**WHAT IS BEING ASKED:**
Lay out the items below as a two-column CSV with the headers text and answer, one row per item, putting each in its own quoted field with line breaks replaced by spaces. Leave the pictures out.

**RECORDS PROVIDED:**
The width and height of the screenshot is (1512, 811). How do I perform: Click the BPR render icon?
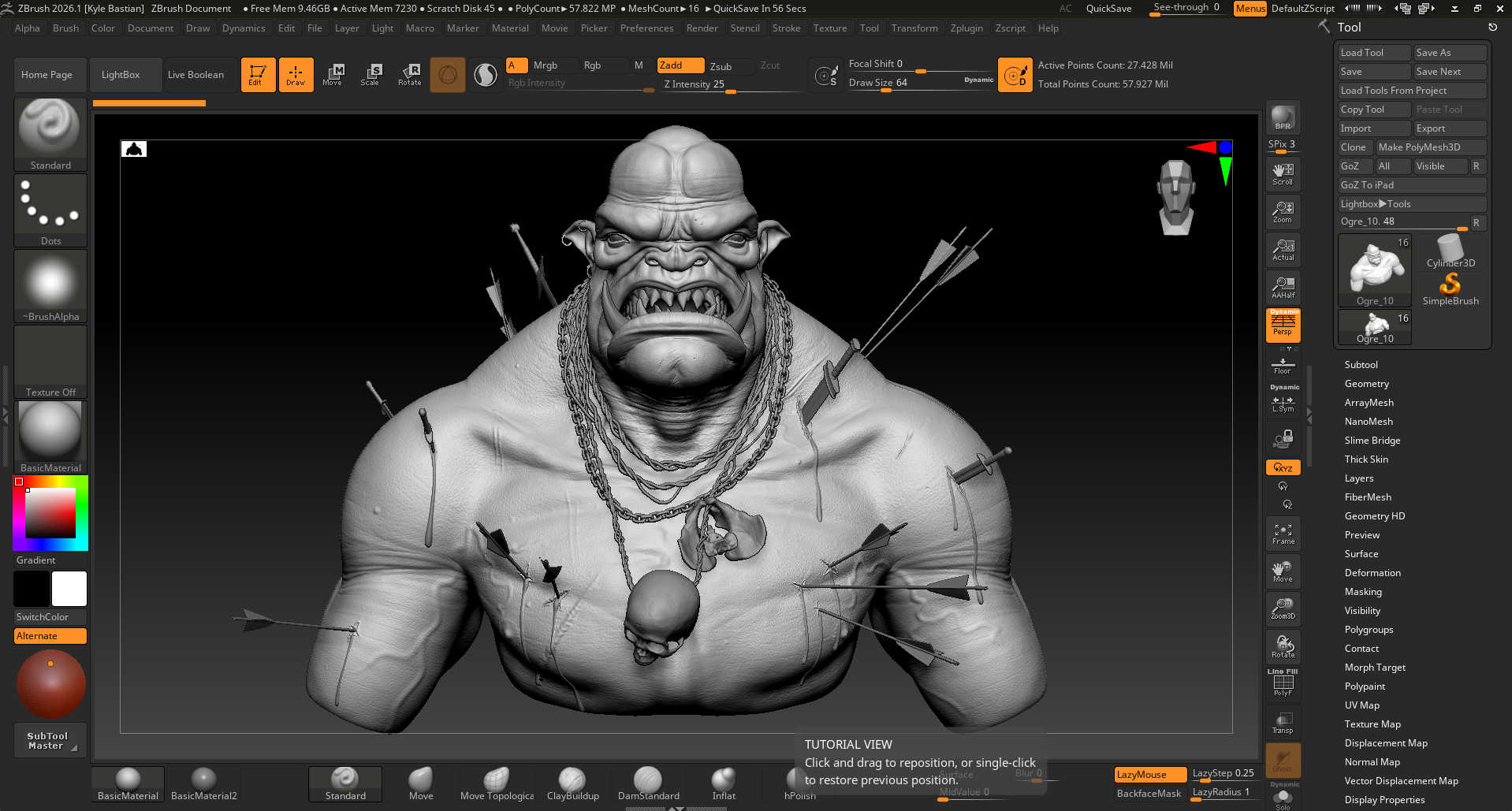click(x=1283, y=117)
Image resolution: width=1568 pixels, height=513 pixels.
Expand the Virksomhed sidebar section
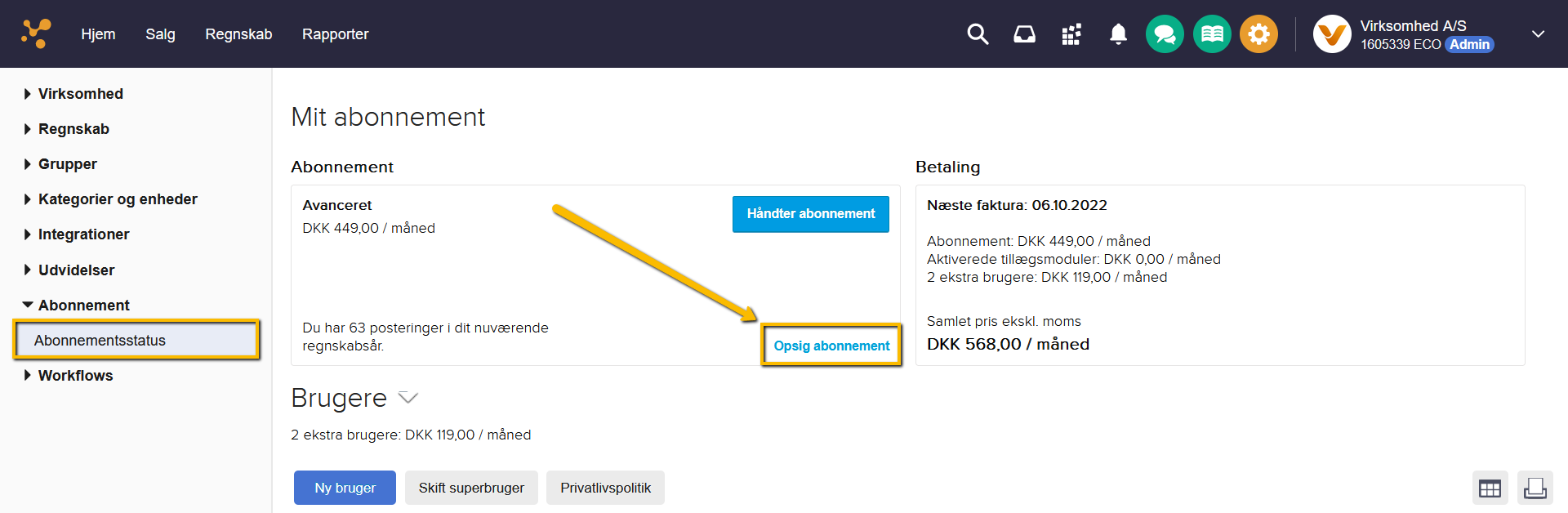(80, 94)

**ANSWER FOR THIS EXERCISE:**
text,answer
"The width and height of the screenshot is (1512, 811). How do I perform: Click the BPR render icon?","click(x=1283, y=117)"
"Image resolution: width=1568 pixels, height=513 pixels. Expand the Virksomhed sidebar section","(80, 94)"